Ce que tu as "trouvé", ce ne sont que de nombreuses questions (qui ne sont sûrement pas de toi) et auxquelles tu ne réponds pas du tout.

( Et pourtant, tu as proposé hier à Art123 de l'aider pour son sujet à lui, alors que tu n'es même pas capable de commencer à rédiger le tien….https://www.etudes-litteraires.com/forum/d/20258-racine-andromaque-acte-i-scene-1-p2.html)
Ok , lui aussi à proposer de m'aider et j'ai toujours rien , bref ce n'est pas le sujet … je suis entrain de rédiger de mon coté , si vous avez des conseils je suis preneur
Eh bien, tant mieux si tu as pu enfin commencer à rédiger…
Donc, nous attendons tes premières réponses.
Ce sera plus encourageant pour ceux qui voudront bien t'aider d'avoir enfin un petit début de travail personnel de ta part.
I-Tout d’abord , on évoquera la notion de scène romanesque
II-Ensuite , la mort d’un personnage
III- Et pour terminer , la scène de sauvetage .



Partie I - Une scène romanesque


L’extrait réuni enfin les deux personnages , Etienne et Catherine , qui cèdent à leur dernière tentation : l’amour .

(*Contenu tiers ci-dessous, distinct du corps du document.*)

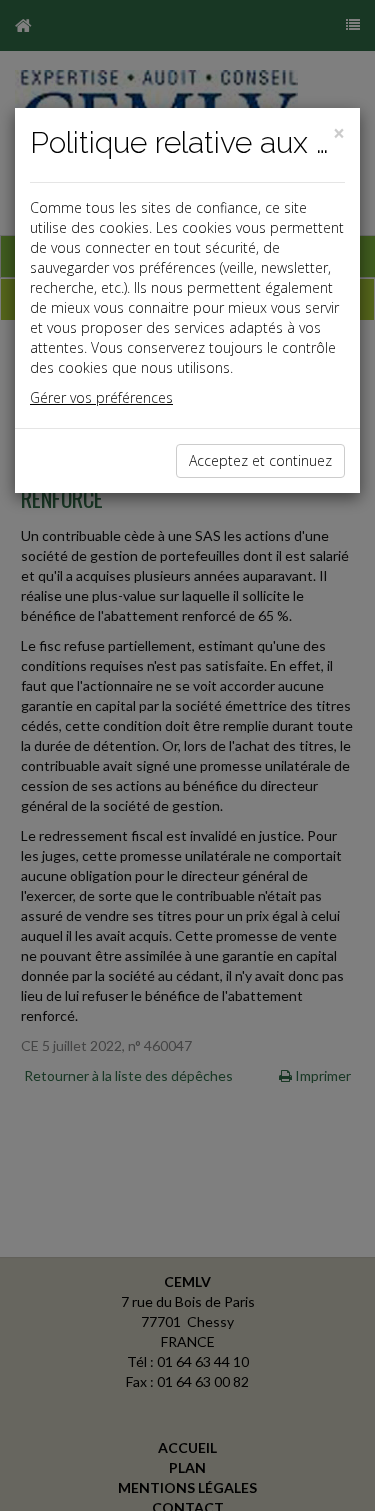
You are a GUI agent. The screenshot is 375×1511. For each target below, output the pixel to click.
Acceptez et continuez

A. Une nuit de noces allusive :

La situation dans laquelle les deux personnages sont confrontés les poussent à halluciner , Catherine dit être hanter par l’image de Chaval (L.696) , elle proclame sa venue , je cite : « je te dit qu’il vient » (L.701) . Enfin , celle-ci se jette sur Etienne , on note sa forte insistance par la répétition « garde-moi » (L.703). C’est ainsi leur amour , qu’ils cachaient jusque là , éclate dans les ténèbres de leur misère .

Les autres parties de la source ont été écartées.